#### [MATERIAL SUPPLIED]
════════
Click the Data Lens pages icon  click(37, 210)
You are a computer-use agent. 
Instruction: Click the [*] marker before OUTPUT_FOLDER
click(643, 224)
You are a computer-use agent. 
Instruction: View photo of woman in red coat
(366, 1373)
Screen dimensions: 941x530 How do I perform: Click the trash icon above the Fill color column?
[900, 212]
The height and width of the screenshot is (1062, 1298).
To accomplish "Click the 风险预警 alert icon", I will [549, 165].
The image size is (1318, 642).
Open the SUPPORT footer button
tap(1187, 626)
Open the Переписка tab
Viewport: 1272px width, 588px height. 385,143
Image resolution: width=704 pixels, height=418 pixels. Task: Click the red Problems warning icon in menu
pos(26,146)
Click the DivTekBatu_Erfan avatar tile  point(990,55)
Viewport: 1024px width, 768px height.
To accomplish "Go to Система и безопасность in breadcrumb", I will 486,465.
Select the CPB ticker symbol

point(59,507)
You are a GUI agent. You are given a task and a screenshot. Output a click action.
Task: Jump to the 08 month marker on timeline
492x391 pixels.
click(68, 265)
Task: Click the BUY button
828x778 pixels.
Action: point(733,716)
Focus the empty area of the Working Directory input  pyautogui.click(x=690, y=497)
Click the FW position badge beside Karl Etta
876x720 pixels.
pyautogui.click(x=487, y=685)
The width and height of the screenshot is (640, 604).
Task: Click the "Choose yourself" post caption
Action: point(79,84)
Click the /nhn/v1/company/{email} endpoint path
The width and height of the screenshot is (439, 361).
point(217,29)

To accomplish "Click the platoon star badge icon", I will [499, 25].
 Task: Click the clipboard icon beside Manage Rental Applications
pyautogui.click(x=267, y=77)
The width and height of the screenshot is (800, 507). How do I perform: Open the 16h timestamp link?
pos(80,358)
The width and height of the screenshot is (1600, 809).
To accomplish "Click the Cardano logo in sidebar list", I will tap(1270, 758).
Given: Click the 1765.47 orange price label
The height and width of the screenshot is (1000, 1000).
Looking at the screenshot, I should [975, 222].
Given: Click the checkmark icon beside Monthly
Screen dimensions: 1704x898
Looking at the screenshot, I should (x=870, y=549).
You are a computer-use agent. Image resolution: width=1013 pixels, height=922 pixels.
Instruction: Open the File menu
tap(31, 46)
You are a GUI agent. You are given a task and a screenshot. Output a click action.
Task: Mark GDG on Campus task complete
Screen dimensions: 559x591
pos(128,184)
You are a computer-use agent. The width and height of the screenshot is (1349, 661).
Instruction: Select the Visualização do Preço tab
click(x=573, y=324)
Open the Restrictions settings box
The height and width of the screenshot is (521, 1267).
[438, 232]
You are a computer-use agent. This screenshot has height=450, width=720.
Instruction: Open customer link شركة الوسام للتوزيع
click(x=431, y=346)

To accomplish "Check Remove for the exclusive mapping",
════════
#### [WORK TO COMPLETE]
Nothing but the lines from the one holding "Instruction: Select the" through the last line of the data may be output, and each must match exactly.

#### [REPLY]
Instruction: Select the Visualização do Preço tab
click(x=573, y=324)
Open the Restrictions settings box
The height and width of the screenshot is (521, 1267).
[438, 232]
You are a computer-use agent. This screenshot has height=450, width=720.
Instruction: Open customer link شركة الوسام للتوزيع
click(x=431, y=346)

To accomplish "Check Remove for the exclusive mapping",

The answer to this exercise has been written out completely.